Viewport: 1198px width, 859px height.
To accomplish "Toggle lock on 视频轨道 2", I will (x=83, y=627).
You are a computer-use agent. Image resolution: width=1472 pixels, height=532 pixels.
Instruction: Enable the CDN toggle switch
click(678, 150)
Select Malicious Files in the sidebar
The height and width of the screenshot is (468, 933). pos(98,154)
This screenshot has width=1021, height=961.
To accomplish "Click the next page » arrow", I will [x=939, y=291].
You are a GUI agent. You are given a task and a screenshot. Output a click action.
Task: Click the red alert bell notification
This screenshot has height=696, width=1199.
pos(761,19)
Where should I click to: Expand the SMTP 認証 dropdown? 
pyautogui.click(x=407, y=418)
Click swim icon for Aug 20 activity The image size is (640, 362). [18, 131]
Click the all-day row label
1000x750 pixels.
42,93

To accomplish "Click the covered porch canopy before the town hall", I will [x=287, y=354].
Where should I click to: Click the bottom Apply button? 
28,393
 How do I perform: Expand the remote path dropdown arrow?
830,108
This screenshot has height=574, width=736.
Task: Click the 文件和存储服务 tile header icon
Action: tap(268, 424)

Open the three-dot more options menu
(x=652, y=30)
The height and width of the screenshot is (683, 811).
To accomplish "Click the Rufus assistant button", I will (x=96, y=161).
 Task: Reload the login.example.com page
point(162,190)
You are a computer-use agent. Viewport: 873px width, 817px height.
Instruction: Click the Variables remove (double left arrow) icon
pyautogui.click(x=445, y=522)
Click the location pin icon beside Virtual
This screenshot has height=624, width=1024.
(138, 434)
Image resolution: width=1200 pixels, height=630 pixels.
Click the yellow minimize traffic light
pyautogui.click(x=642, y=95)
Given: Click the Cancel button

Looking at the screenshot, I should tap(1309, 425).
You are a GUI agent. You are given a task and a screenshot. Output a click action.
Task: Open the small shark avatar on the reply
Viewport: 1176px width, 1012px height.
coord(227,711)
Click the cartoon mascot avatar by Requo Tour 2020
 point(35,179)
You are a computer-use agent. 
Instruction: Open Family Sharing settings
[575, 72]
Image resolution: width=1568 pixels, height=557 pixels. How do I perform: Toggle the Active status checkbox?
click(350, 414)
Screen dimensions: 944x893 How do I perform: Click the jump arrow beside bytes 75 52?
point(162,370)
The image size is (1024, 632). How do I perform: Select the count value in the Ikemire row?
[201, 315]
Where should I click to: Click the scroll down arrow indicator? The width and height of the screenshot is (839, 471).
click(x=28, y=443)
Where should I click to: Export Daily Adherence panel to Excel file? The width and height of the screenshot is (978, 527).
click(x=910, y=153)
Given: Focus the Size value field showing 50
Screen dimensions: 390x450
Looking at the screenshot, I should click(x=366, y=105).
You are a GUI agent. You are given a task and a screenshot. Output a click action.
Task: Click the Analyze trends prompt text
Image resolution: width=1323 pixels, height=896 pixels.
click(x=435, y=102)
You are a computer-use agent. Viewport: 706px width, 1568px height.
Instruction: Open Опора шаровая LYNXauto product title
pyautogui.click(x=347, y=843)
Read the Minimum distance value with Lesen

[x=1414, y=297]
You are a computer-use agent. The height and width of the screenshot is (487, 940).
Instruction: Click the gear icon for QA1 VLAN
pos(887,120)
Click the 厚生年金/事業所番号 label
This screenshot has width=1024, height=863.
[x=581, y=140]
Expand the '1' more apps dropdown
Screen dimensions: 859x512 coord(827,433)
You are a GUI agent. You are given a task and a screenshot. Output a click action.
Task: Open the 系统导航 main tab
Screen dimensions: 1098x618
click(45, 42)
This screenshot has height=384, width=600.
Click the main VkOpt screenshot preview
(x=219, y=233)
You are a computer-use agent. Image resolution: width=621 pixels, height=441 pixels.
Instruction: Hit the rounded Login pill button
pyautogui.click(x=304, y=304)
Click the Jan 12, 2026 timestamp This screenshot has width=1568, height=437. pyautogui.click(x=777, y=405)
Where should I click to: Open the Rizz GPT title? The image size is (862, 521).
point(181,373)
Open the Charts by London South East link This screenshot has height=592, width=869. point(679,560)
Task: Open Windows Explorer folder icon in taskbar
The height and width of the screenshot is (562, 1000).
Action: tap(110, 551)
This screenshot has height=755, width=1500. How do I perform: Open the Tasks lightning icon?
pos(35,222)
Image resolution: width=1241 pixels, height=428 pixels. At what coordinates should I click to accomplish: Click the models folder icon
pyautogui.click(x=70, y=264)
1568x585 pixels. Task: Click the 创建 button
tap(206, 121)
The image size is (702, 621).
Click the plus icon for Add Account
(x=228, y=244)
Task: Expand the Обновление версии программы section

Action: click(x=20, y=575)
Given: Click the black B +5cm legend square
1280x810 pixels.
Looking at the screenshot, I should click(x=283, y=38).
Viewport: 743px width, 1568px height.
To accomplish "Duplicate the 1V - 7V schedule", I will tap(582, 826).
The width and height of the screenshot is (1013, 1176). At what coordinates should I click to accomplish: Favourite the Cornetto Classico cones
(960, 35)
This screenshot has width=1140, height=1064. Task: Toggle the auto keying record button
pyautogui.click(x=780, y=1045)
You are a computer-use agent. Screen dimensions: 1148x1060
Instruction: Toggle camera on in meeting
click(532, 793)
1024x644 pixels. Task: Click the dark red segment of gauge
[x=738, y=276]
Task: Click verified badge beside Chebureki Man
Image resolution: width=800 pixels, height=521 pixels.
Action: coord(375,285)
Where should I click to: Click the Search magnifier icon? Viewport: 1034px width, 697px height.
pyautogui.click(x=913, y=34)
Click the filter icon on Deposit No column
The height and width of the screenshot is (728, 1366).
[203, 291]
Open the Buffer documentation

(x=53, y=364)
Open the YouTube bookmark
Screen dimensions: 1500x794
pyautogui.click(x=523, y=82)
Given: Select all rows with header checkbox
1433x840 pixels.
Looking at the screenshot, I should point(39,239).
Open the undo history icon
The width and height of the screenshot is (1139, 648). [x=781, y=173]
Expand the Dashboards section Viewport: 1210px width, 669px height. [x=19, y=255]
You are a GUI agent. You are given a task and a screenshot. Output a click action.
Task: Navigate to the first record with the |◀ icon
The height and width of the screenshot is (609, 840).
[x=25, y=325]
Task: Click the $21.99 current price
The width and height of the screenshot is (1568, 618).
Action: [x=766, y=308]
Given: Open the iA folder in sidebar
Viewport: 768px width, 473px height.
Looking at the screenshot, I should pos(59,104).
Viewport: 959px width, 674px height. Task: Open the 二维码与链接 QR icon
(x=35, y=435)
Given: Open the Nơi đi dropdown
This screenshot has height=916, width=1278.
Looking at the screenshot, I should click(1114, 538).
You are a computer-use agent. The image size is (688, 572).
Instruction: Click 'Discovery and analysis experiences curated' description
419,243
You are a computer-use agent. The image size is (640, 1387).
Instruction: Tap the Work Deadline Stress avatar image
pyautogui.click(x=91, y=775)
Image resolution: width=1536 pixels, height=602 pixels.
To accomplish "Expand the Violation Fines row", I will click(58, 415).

========

### TASK DETAILS
Taking the entries above, restate exactly those lines that fall between the line with "Task: Open Windows" and the line with "Given: Click the black B +5cm legend square", keeping both of those lines too.

### WRITTEN REPLY
Task: Open Windows Explorer folder icon in taskbar
The height and width of the screenshot is (562, 1000).
Action: tap(110, 551)
This screenshot has height=755, width=1500. How do I perform: Open the Tasks lightning icon?
pos(35,222)
Image resolution: width=1241 pixels, height=428 pixels. At what coordinates should I click to accomplish: Click the models folder icon
pyautogui.click(x=70, y=264)
1568x585 pixels. Task: Click the 创建 button
tap(206, 121)
The image size is (702, 621).
Click the plus icon for Add Account
(x=228, y=244)
Task: Expand the Обновление версии программы section

Action: click(x=20, y=575)
Given: Click the black B +5cm legend square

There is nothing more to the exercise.